▸ Problem to solve: Extract the full passage on allergy testing caution, reproducing every sentence word for word.

*** Passage to read Section Begins ***

(Ivanhoe Newswire) – Two leading allergists urge clinicians to use caution when ordering allergy tests and to avoid making a diagnosis solely based on the results.
Robert Wood of the Johns Hopkins Children's Center and Scott Sicherer of Mt. Sinai Hospital in New York warn that blood tests and skin-pricking tests should be used only to confirm suspicion and never to look for allergies in an asymptomatic patient.
Test results, they add, should be interpreted in the context of a patient's symptoms and medical history. If a food allergy is suspected, Sicherer and Wood advise, the patient should undergo a food challenge — the gold standard for diagnosis — which involves consuming small doses of the suspected allergen under medical supervision.
Skin tests and blood tests are proxies that detect the presence of IgE antibodies, immune-system chemicals released in response to allergens. Skin testing involves pricking the skin with small amounts of an allergen and observing if and how the skin reacts. A large hive-like wheal at the injection site signals that the patient's immune system has created antibodies to the allergen. Blood tests, on the other hand, measure the levels of specific IgE antibodies circulating in the blood.
These tests can tell whether someone is sensitive to a particular substance but cannot reliably predict if a patient will have an actual allergic reaction, nor can they foretell how severe the reaction might be, the scientists say. Many people who have positive skin tests or measurably elevated IgE antibodies do not have allergies, they caution
"Allergy tests can help a clinician in making a diagnosis but tests by themselves are not diagnostic magic bullets or foolproof predictors of clinical disease," Wood was quoted as saying. "Many children with positive tests results do not have allergic symptoms and some children with negative test results have allergies."

*** Passage to read Section Ends ***
*** Records Section Begins ***

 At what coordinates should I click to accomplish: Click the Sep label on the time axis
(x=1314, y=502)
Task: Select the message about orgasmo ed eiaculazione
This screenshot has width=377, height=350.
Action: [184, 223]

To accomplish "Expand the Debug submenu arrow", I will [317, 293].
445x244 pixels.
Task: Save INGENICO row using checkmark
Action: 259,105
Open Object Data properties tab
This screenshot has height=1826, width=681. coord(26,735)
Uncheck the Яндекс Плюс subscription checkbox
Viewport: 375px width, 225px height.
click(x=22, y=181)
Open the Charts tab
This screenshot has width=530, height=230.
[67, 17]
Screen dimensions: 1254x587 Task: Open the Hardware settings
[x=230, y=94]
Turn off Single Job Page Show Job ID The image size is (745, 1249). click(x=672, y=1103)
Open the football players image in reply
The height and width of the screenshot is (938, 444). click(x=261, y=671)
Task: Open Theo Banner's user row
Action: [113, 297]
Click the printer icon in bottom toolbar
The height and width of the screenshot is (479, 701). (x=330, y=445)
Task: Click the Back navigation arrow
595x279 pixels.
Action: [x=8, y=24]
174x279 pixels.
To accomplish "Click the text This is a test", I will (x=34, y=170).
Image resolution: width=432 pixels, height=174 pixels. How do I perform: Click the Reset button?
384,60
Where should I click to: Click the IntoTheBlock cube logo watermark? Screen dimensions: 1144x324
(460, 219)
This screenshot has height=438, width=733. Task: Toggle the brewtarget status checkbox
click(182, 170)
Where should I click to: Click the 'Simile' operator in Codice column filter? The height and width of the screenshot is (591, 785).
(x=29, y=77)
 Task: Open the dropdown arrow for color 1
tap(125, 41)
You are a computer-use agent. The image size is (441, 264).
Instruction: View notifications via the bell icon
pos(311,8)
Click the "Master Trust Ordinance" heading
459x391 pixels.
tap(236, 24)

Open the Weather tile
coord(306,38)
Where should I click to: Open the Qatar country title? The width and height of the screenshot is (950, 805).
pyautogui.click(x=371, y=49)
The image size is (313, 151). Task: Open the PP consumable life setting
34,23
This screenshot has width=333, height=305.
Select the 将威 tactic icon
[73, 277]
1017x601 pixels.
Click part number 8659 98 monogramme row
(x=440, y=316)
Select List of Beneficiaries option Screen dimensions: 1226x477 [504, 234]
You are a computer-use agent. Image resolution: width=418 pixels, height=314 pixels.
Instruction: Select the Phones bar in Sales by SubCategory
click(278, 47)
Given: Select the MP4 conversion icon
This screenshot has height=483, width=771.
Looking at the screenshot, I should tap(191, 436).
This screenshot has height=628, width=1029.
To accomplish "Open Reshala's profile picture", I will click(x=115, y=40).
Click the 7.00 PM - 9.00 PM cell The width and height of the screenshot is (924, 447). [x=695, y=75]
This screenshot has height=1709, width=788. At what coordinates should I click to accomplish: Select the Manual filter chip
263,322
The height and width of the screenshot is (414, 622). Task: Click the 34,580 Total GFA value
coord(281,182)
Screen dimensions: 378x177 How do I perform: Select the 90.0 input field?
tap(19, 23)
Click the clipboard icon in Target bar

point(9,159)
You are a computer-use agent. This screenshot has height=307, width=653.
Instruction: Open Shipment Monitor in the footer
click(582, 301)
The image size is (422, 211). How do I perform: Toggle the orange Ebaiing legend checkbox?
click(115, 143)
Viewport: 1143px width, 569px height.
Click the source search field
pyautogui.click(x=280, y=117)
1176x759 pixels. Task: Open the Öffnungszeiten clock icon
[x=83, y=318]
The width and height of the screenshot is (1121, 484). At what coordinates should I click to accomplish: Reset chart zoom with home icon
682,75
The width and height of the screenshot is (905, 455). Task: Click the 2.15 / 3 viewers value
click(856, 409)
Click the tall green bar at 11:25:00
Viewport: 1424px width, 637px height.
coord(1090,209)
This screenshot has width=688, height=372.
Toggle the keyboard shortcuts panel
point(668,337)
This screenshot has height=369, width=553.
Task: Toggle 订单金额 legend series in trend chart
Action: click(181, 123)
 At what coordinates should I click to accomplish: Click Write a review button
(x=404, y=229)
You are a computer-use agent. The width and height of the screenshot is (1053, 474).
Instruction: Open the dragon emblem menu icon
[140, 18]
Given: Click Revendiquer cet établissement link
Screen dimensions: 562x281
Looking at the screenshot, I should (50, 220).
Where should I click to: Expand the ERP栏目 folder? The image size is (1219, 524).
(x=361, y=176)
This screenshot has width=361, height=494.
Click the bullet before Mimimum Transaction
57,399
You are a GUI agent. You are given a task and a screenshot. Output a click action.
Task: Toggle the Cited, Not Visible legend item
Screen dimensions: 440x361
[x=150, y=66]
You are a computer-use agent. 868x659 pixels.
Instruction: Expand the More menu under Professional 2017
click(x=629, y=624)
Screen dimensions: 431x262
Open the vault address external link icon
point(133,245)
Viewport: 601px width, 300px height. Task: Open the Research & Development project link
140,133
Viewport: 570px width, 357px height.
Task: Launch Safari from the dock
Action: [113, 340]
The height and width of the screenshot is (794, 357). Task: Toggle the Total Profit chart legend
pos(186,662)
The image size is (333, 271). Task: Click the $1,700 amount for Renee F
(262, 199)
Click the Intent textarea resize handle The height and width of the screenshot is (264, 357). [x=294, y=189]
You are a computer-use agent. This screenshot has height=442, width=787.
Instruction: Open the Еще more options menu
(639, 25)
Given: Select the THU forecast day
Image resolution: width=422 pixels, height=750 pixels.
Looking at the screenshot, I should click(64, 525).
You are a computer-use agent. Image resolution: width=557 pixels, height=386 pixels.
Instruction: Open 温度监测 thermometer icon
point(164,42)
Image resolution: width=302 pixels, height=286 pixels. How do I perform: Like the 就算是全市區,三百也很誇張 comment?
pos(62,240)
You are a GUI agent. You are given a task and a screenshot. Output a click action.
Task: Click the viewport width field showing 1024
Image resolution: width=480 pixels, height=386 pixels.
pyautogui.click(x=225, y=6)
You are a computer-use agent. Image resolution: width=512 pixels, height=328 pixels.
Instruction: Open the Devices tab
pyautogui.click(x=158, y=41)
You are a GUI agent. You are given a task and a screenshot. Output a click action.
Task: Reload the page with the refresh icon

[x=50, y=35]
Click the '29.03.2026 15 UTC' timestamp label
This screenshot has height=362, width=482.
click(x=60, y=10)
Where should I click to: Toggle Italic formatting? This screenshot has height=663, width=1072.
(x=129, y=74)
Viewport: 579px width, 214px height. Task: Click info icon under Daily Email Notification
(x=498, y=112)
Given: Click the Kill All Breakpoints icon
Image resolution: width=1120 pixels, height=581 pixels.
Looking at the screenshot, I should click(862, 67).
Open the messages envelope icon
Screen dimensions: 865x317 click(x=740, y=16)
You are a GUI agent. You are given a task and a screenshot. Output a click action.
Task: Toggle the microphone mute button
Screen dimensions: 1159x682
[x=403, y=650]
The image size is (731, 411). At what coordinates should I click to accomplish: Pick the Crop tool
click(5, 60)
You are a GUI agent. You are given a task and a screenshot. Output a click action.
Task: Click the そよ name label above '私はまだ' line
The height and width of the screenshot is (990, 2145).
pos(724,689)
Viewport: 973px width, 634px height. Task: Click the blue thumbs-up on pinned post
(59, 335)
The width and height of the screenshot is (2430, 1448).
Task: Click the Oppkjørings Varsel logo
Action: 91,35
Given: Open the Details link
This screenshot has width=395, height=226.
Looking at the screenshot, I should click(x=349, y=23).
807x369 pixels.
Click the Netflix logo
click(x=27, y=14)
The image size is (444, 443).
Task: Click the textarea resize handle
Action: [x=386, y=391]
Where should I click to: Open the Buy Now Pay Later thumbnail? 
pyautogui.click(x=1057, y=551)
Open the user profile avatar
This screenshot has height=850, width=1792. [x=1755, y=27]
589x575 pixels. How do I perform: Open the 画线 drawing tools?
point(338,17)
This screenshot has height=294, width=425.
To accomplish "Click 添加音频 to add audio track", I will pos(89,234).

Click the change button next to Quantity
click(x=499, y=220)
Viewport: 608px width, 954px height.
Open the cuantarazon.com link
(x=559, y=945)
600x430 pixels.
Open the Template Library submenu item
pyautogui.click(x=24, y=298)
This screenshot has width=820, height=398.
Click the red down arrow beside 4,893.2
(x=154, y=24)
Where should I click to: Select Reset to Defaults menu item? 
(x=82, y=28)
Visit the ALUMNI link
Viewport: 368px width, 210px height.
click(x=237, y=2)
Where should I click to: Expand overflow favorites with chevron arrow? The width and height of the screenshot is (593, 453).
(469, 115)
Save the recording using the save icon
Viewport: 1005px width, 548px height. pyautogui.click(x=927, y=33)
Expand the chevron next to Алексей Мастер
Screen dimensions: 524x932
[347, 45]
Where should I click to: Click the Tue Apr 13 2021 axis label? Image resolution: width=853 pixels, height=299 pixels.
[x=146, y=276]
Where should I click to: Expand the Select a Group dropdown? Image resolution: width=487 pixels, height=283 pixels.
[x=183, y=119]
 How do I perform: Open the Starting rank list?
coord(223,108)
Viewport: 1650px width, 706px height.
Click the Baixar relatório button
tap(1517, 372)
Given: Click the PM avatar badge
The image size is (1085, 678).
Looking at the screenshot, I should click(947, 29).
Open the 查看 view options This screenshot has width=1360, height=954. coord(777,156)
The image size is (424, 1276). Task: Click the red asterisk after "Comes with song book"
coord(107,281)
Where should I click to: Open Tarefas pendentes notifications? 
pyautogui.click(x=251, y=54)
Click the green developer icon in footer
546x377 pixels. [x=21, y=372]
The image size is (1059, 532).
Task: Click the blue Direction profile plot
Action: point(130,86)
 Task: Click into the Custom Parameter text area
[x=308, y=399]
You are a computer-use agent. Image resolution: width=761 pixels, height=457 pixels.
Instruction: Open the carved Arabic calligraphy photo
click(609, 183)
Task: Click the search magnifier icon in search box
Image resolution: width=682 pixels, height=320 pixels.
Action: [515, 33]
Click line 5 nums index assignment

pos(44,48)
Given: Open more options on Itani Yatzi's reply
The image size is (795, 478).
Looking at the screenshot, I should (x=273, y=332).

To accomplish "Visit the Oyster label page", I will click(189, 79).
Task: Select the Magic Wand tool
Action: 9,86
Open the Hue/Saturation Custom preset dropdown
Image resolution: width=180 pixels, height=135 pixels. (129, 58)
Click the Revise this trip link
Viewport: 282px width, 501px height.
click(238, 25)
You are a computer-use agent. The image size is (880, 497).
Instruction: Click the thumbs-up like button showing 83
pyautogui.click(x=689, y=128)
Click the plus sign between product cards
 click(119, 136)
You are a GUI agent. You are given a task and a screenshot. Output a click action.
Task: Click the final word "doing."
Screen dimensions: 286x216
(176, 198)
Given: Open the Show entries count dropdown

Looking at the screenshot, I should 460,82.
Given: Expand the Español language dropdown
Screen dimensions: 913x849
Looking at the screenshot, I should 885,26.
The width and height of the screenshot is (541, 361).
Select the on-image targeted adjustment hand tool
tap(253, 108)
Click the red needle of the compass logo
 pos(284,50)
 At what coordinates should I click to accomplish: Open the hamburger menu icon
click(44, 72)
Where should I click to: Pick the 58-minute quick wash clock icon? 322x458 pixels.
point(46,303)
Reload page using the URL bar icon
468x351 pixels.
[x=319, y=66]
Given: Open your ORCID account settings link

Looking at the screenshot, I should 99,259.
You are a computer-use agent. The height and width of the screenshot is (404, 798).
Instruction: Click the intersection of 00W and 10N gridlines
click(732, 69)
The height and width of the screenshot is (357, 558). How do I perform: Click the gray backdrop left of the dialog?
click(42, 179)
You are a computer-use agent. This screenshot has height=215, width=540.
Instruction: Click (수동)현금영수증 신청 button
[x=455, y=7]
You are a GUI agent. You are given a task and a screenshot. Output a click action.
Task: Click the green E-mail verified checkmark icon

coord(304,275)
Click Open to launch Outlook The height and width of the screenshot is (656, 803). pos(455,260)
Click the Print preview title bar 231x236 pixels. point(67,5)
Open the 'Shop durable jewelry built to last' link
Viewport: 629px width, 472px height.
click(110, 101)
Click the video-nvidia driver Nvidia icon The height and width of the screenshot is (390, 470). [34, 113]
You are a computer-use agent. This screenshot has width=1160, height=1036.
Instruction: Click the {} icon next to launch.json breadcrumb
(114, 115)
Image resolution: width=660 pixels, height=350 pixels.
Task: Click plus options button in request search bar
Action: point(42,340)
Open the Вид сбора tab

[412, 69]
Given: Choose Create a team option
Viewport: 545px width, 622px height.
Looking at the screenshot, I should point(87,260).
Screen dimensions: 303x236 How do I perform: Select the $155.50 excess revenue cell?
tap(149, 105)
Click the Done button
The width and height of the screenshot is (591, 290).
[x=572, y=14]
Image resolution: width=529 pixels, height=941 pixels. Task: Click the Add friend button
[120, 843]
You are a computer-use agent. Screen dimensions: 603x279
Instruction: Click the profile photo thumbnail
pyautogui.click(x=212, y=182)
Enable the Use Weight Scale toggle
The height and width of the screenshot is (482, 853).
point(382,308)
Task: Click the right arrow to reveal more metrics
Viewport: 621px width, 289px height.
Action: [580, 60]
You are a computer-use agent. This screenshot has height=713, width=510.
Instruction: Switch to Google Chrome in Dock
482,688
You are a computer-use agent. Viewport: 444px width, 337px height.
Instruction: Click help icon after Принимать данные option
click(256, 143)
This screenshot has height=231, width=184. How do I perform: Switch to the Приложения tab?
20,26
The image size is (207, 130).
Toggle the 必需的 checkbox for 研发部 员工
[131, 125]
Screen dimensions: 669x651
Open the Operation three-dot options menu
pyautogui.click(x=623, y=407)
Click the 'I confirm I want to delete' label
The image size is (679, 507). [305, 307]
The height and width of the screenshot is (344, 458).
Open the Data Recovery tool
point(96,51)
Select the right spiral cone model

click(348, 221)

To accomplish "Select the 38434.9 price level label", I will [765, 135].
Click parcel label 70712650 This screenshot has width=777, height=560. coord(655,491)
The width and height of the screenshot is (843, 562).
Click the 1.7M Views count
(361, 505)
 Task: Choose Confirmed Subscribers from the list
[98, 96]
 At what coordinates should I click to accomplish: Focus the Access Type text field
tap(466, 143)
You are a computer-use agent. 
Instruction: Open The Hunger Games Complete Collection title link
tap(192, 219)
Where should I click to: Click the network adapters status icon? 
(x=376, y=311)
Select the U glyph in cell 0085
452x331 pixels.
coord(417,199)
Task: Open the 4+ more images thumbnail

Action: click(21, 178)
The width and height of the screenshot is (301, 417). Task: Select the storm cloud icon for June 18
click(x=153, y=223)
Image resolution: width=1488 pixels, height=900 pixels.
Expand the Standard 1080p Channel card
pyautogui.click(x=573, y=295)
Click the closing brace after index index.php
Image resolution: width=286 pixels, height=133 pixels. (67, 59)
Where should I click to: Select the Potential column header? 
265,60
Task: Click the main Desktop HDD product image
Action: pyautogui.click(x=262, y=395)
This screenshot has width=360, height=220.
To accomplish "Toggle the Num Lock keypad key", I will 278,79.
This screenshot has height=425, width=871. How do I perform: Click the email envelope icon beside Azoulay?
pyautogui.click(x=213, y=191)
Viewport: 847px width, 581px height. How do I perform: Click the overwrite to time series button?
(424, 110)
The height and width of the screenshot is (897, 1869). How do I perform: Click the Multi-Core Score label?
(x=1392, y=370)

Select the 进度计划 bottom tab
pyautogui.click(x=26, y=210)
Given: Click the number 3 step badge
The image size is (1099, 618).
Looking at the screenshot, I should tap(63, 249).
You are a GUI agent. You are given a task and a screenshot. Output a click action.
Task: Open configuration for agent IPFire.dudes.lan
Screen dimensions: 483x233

*** Records Section Ends ***

▸ Response to this task:
(Ivanhoe Newswire) – Two leading allergists urge clinicians to use caution when ordering allergy tests and to avoid making a diagnosis solely based on the results.
Robert Wood of the Johns Hopkins Children's Center and Scott Sicherer of Mt. Sinai Hospital in New York warn that blood tests and skin-pricking tests should be used only to confirm suspicion and never to look for allergies in an asymptomatic patient.
Test results, they add, should be interpreted in the context of a patient's symptoms and medical history. If a food allergy is suspected, Sicherer and Wood advise, the patient should undergo a food challenge — the gold standard for diagnosis — which involves consuming small doses of the suspected allergen under medical supervision.
Skin tests and blood tests are proxies that detect the presence of IgE antibodies, immune-system chemicals released in response to allergens. Skin testing involves pricking the skin with small amounts of an allergen and observing if and how the skin reacts. A large hive-like wheal at the injection site signals that the patient's immune system has created antibodies to the allergen. Blood tests, on the other hand, measure the levels of specific IgE antibodies circulating in the blood.
These tests can tell whether someone is sensitive to a particular substance but cannot reliably predict if a patient will have an actual allergic reaction, nor can they foretell how severe the reaction might be, the scientists say. Many people who have positive skin tests or measurably elevated IgE antibodies do not have allergies, they caution
"Allergy tests can help a clinician in making a diagnosis but tests by themselves are not diagnostic magic bullets or foolproof predictors of clinical disease," Wood was quoted as saying. "Many children with positive tests results do not have allergic symptoms and some children with negative test results have allergies."